The Stacks project

51.18 Structure of certain modules

Some results on the structure of certain types of modules over regular local rings. These types of results and much more can be found in [Huneke-Sharp], [Lyubeznik], [Lyubeznik2].

reference

Lemma 51.18.1. Let $k$ be a field of characteristic $0$. Let $d \geq 1$. Let $A = k[[x_1, \ldots , x_ d]]$ with maximal ideal $\mathfrak m$. Let $M$ be an $\mathfrak m$-power torsion $A$-module endowed with additive operators $D_1, \ldots , D_ d$ satisfying the leibniz rule

\[ D_ i(fz) = \partial _ i(f) z + f D_ i(z) \]

for $f \in A$ and $z \in M$. Here $\partial _ i$ is differentiation with respect to $x_ i$. Then $M$ is isomorphic to a direct sum of copies of the injective hull $E$ of $k$.

Proof. Choose a set $J$ and an isomorphism $M[\mathfrak m] \to \bigoplus _{j \in J} k$. Since $\bigoplus _{j \in J} E$ is injective (Dualizing Complexes, Lemma 47.3.7) we can extend this isomorphism to an $A$-module homomorphism $\varphi : M \to \bigoplus _{j \in J} E$. We claim that $\varphi $ is an isomorphism, i.e., bijective.

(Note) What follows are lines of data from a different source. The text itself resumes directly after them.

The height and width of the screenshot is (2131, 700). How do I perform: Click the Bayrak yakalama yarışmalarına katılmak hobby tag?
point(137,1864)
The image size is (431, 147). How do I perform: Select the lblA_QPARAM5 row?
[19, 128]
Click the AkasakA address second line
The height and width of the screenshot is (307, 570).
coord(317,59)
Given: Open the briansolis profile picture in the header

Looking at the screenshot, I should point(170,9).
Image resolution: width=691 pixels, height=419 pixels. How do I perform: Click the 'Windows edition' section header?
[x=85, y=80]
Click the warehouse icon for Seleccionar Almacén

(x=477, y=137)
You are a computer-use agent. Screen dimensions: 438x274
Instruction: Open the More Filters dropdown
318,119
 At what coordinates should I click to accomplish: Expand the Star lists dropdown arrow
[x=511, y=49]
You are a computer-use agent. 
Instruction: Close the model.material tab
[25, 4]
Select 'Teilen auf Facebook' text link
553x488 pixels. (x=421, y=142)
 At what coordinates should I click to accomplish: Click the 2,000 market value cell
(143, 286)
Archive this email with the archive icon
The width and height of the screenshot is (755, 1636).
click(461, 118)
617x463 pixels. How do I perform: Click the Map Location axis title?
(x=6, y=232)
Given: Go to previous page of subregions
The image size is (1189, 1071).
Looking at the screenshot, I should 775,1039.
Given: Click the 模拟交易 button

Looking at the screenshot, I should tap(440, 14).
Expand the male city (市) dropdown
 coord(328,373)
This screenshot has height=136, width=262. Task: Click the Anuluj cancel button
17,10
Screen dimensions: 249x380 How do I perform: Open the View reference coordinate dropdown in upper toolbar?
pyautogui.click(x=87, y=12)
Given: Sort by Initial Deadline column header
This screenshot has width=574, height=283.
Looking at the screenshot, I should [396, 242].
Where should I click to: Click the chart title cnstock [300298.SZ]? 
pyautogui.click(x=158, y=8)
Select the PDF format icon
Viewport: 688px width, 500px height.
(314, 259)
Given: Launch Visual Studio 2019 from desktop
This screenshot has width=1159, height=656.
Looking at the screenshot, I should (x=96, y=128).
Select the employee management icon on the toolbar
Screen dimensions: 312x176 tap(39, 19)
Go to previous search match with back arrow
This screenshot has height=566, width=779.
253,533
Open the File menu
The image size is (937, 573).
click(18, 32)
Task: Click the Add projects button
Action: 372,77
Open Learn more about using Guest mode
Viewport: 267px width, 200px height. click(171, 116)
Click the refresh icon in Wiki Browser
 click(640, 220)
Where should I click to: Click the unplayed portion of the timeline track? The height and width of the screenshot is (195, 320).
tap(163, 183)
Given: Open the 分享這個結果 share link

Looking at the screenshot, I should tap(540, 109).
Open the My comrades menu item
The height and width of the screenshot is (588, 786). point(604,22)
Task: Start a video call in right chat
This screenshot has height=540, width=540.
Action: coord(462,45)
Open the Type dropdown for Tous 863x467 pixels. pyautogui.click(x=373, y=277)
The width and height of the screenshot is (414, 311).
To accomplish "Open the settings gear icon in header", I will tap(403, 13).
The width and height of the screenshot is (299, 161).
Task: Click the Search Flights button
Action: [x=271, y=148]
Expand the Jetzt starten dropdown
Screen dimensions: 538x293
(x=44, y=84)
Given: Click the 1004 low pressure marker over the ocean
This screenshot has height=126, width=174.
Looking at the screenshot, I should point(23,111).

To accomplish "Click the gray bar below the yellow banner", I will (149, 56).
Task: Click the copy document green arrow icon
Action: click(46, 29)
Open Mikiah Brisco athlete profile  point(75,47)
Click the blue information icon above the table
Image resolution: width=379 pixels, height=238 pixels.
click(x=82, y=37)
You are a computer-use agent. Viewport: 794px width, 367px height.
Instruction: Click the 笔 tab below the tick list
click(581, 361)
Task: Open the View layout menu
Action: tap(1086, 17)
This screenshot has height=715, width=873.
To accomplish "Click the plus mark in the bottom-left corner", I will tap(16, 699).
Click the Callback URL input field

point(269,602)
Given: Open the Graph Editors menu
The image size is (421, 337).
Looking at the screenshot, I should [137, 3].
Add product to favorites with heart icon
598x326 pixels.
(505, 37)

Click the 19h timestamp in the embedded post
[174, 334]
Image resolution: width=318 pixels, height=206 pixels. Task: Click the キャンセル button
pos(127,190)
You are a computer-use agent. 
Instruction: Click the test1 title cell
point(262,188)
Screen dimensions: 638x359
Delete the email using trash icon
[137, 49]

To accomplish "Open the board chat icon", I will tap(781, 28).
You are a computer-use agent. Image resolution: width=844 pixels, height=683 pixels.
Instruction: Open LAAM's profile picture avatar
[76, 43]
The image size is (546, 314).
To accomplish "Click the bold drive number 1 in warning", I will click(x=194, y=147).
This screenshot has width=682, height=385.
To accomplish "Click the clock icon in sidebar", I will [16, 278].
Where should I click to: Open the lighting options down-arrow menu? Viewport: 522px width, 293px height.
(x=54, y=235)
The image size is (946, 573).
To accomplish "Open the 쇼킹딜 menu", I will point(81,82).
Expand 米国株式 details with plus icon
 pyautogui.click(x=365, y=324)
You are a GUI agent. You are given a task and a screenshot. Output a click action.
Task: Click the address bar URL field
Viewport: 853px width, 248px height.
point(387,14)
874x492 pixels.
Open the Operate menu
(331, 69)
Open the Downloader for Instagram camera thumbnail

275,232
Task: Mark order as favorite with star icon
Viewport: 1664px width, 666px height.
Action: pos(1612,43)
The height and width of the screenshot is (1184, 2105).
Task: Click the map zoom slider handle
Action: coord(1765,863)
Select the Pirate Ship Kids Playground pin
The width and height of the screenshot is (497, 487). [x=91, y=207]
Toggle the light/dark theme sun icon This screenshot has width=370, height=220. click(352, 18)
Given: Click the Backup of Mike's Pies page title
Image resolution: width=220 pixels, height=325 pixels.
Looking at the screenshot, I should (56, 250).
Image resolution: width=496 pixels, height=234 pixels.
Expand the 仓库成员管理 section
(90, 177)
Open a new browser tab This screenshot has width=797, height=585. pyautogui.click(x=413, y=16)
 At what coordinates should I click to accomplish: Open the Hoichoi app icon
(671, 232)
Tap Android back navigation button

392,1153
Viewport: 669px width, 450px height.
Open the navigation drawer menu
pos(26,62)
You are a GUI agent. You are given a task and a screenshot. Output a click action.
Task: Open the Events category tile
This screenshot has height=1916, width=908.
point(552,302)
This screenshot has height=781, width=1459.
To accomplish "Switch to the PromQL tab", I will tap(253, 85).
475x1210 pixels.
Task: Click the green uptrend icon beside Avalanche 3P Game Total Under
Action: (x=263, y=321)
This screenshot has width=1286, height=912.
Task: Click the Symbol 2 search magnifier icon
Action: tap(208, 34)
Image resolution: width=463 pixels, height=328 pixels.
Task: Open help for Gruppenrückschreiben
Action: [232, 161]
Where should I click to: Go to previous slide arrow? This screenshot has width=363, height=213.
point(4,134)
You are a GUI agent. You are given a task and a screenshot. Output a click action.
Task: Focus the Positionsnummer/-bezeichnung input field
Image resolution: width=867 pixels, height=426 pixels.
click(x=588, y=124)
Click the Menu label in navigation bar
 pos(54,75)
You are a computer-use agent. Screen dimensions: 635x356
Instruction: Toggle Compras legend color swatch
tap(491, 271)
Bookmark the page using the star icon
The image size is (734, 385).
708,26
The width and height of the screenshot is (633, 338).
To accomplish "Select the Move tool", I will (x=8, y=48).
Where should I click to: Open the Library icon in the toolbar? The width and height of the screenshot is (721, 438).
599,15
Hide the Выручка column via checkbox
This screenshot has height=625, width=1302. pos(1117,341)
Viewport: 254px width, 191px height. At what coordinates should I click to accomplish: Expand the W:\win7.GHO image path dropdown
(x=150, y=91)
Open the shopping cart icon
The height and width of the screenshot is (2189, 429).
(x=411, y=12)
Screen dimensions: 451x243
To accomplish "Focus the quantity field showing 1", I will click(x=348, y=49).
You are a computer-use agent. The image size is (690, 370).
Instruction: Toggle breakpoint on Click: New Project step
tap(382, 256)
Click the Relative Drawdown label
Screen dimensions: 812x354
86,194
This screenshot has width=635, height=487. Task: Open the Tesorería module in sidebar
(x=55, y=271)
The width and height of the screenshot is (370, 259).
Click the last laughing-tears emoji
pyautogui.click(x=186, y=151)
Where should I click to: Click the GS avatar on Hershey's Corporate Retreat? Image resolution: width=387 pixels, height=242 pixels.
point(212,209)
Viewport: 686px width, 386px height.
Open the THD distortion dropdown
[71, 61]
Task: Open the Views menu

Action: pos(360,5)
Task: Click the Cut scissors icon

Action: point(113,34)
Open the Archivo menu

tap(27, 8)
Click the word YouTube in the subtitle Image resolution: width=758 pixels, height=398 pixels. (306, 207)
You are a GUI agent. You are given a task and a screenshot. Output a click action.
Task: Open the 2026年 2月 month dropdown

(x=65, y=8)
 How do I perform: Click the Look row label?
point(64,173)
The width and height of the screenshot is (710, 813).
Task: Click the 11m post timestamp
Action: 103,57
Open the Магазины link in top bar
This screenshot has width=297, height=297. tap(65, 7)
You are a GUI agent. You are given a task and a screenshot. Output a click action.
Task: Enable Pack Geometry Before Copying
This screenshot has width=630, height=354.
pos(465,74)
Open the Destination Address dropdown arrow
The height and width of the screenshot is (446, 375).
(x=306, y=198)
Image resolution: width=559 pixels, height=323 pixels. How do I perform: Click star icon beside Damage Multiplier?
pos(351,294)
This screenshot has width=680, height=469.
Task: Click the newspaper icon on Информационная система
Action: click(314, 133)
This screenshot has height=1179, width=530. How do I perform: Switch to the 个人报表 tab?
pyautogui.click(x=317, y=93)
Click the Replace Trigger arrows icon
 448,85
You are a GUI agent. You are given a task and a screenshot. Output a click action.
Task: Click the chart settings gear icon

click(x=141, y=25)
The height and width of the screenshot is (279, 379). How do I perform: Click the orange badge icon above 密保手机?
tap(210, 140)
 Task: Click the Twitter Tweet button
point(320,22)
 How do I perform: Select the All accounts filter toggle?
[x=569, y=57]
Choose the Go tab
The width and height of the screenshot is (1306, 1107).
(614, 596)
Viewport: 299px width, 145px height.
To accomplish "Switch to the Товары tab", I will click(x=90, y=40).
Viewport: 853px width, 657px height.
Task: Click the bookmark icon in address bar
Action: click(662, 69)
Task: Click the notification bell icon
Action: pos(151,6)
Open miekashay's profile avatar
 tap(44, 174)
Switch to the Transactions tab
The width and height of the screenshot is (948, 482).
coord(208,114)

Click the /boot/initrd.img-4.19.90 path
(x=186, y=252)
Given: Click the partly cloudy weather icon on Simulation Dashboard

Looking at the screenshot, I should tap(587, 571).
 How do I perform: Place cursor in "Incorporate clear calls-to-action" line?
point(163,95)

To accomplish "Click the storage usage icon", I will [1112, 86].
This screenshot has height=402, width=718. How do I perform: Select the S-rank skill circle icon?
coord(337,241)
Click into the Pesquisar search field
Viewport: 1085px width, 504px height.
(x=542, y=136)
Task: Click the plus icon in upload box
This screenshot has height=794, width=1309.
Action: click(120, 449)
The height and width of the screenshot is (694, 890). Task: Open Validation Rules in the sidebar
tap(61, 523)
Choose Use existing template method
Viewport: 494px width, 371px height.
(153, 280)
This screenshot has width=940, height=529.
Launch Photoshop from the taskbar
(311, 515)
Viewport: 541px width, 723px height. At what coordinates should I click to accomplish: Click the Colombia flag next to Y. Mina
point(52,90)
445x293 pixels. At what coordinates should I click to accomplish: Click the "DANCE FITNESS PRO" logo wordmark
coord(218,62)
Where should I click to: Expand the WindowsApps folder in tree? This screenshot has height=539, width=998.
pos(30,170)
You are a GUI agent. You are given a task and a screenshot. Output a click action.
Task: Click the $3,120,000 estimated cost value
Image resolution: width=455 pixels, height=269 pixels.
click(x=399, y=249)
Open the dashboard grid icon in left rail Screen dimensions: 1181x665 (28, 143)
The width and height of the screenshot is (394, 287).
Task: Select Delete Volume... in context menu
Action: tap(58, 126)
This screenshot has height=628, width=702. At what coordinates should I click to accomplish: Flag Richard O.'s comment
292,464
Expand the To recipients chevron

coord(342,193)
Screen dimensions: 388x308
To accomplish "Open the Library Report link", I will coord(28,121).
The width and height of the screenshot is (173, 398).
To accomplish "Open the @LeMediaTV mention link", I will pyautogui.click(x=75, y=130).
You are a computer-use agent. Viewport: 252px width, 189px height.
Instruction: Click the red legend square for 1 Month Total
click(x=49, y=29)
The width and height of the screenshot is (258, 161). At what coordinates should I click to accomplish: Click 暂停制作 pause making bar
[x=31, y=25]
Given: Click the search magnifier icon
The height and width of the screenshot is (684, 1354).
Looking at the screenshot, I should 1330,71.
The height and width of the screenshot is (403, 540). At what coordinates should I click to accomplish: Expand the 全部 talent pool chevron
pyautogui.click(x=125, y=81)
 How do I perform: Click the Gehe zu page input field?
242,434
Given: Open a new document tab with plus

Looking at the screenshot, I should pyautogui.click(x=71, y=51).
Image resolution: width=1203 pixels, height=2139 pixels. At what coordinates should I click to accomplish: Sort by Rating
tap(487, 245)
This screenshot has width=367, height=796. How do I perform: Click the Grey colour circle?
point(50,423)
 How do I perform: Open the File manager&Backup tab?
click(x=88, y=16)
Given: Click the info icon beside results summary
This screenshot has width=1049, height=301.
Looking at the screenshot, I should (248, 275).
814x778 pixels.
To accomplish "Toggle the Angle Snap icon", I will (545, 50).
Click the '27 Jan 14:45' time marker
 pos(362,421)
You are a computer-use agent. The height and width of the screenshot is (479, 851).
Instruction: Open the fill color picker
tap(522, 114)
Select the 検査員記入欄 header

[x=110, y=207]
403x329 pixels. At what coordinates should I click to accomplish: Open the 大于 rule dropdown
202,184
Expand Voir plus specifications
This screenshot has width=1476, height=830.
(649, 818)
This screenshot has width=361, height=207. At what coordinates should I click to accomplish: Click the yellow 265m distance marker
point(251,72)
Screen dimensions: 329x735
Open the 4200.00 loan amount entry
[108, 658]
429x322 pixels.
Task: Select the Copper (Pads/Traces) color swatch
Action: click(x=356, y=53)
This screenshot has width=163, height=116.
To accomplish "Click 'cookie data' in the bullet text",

Injective. Let $z \in M$ be nonzero. Since $M$ is $\mathfrak m$-power torsion we can choose an element $f \in A$ such that $fz \in M[\mathfrak m]$ and $fz \not= 0$. Then $\varphi (fz) = f\varphi (z)$ is nonzero, hence $\varphi (z)$ is nonzero.

Surjective. Let $z \in M$. Then $x_1^ n z = 0$ for some $n \geq 0$. We will prove that $z \in x_1M$ by induction on $n$. If $n = 0$, then $z = 0$ and the result is true. If $n > 0$, then applying $D_1$ we find $0 = n x_1^{n - 1} z + x_1^ nD_1(z)$. Hence $x_1^{n - 1}(nz + x_1D_1(z)) = 0$. By induction we get $nz + x_1D_1(z) \in x_1M$. Since $n$ is invertible, we conclude $z \in x_1M$. Thus we see that $M$ is $x_1$-divisible. If $\varphi $ is not surjective, then we can choose $e \in \bigoplus _{j \in J} E$ not in $M$. Arguing as above we may assume $\mathfrak m e \subset M$, in particular $x_1 e \in M$. There exists an element $z_1 \in M$ with $x_1 z_1 = x_1 e$. Hence $x_1(z_1 - e) = 0$. Replacing $e$ by $e - z_1$ we may assume $e$ is annihilated by $x_1$. Thus it suffices to prove that

\[ \varphi [x_1] : M[x_1] \longrightarrow \left(\bigoplus \nolimits _{j \in J} E\right)[x_1] = \bigoplus \nolimits _{j \in J} E[x_1] \]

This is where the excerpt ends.